Фирс сразу же подумал о задуманной им секуляризации, будь она неладна. Подмена духовных дел сугубо мирскими, что и являлось собой, собственно говоря, секуляризацией, не нашла поддержку карельского населения. «Ох, барыги» — качали они головами вслед монахам. Ну, а те, знай себе секуляризировались, то есть, обогащались.
«И нашел, что в храме продавали волов, овец и голубей, и сидели меновщики денег. И, сделал бич из веревок, выгнал из храма всех, также и овец, и волов; и деньги у меновщиков рассыпал, а столы их опрокинул. И сказал продающим голубей: возьмите это отсюда и дома Отца Моего не делайте домом торговли».
Эти строки из Евангелия тотчас же вспомнились архимандриту, но он немедленно себе возразил: ни волами, ни овцами, ни, тем более, всякой пакостью, типа голубей, они не торговали. Не говоря уже про размен денег. Иисус, конечно, был буйный, да еще и сильный — не каждый сможет справиться с сытыми самодовольными купцами. Но на монахов он бы руки с бичом не поднял, да и торговля у церкви другая. Только приношения и пожертвования согласно прейскуранту. Что не возбраняется, то и не запрещается. Жить-то и в монастыре на что-то надо!

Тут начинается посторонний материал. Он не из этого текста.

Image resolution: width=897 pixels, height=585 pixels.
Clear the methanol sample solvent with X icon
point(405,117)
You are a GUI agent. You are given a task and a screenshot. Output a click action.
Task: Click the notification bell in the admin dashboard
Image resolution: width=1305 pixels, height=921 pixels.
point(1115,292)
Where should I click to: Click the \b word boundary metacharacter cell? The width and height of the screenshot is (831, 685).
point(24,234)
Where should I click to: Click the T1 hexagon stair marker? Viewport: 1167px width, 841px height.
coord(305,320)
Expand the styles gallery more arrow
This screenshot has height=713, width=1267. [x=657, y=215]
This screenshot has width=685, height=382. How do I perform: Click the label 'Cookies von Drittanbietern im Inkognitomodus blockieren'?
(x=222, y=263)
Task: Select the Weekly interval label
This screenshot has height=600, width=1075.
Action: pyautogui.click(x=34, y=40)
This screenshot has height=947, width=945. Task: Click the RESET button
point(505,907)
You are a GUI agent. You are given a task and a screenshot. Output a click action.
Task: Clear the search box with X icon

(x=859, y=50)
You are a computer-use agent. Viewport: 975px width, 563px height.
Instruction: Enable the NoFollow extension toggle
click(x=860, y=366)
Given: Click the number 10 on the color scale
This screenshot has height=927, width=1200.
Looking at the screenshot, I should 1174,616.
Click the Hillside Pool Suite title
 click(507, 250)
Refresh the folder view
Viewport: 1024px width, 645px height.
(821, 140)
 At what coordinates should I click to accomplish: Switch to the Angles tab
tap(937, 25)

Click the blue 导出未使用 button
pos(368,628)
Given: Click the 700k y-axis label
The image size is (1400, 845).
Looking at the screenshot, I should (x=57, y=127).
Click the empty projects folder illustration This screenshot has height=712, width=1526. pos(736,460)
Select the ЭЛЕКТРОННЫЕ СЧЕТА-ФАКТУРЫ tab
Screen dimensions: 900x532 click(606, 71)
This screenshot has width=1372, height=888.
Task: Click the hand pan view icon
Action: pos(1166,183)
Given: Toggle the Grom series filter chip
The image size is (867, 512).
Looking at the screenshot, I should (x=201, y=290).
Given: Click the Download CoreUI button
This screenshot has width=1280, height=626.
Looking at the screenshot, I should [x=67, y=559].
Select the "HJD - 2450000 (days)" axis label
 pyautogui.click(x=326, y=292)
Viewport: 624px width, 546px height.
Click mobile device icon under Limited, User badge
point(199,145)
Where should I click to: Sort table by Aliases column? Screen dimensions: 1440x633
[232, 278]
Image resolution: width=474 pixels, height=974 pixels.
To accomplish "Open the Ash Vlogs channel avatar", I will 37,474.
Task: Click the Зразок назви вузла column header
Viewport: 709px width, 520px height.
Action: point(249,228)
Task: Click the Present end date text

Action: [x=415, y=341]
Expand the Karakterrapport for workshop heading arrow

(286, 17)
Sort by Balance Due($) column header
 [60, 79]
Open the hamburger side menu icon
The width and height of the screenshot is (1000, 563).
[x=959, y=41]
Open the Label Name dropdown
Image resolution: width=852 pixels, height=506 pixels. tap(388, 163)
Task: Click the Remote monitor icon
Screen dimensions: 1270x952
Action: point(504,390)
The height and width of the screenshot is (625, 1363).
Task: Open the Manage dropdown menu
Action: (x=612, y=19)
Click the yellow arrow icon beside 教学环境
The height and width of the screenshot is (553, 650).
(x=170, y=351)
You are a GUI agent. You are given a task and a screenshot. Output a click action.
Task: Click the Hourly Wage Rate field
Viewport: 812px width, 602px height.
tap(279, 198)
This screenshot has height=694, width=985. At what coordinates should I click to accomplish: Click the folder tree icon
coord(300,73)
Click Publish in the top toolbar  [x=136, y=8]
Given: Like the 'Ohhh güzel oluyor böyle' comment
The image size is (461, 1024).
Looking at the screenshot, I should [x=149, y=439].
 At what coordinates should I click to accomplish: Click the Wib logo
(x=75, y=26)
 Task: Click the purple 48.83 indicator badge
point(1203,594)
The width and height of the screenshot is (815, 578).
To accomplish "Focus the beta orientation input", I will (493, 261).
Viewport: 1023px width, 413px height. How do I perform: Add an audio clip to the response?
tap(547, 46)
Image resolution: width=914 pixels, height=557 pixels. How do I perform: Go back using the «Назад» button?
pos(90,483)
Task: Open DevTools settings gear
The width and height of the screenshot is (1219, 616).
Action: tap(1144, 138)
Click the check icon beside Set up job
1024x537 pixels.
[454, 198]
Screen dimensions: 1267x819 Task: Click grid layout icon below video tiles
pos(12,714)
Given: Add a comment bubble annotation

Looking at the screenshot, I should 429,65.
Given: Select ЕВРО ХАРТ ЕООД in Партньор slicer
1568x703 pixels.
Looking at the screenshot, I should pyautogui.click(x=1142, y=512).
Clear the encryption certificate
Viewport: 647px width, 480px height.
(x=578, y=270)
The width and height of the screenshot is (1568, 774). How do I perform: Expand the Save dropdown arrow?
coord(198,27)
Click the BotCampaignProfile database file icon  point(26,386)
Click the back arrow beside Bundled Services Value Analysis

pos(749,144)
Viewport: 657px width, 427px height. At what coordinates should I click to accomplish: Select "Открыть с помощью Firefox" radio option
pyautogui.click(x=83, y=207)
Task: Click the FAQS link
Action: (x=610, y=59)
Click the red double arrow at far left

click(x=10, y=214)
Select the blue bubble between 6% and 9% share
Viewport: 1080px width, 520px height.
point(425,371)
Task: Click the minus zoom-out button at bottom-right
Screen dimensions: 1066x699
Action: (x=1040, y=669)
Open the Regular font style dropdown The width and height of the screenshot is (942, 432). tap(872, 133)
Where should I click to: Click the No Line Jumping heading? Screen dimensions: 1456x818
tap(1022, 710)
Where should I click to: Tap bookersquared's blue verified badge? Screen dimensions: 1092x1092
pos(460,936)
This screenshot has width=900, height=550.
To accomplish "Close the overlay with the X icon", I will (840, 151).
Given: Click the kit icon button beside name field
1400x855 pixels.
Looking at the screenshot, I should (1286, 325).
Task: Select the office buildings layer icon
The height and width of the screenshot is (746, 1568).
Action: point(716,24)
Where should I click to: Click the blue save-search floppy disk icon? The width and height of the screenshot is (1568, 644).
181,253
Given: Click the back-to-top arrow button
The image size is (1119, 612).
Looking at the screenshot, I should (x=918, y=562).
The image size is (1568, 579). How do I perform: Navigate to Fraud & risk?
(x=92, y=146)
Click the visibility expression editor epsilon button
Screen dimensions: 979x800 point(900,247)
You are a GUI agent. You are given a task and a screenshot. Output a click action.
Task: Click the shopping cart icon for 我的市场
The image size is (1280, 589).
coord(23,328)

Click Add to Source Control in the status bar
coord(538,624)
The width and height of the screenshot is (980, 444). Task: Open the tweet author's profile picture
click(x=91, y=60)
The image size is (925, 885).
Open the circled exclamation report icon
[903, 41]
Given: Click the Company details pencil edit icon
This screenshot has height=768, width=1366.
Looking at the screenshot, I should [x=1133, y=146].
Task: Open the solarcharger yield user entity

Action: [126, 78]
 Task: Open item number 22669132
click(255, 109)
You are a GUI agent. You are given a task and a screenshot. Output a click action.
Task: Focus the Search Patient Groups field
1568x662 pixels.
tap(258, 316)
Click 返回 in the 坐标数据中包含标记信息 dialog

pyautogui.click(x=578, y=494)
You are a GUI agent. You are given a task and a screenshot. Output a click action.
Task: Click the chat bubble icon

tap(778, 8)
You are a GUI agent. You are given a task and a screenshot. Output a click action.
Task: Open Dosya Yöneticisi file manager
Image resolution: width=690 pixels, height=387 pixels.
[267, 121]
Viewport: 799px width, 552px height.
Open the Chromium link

Петр Первый остался доволен монастырскими видами, а также особенно в его душу запало то, как монахи управлялись с заключенными.
— С Соловков нету хода? — любил повторять он, словно бы вопрошая космос.
— Нету, батюшка, — вместо космоса ответствовал Фирс.
— Вот это хорошо, вот это правильно!
Не прошло и семи лет после этого визита, как царь сослал на вечное поселение на Соловецкий архипелаг духовника своей семьи иерея Иоанна, чтоб не «блажил что ни попадя». Ну, а до этого времени он под впечатлением от визита оказывал великие милости, как Фирсу, так и его организации. И не то, чтобы пытался наложить руку на пухнущую монастырскую казну, наоборот: заставил своих бояр время от времени жертвовать туда деньги. «Под себя же копеечку подкладываете — авось еще на Соловках доведется страдать?» — смеялся он. Подчиненные опасливо крестились: Господи, пронеси!
Через год, в 1702 году царь второй раз посетил Соловецкий архипелаг. На сей раз предводительствуя теми судами, которые успел построить, так сказать, в целях развития мореплавания и, вообще, морских сообщений.
Фирс, конечно, слегка побаивался — как Петра-то не бояться! Но виду не казал. Водку припас заранее, столы с деликатесами разобрал под навесами от скучного беломорского дождичка. Но не это было нужно всероссийскому самодержцу. Что-то он был сам не свой.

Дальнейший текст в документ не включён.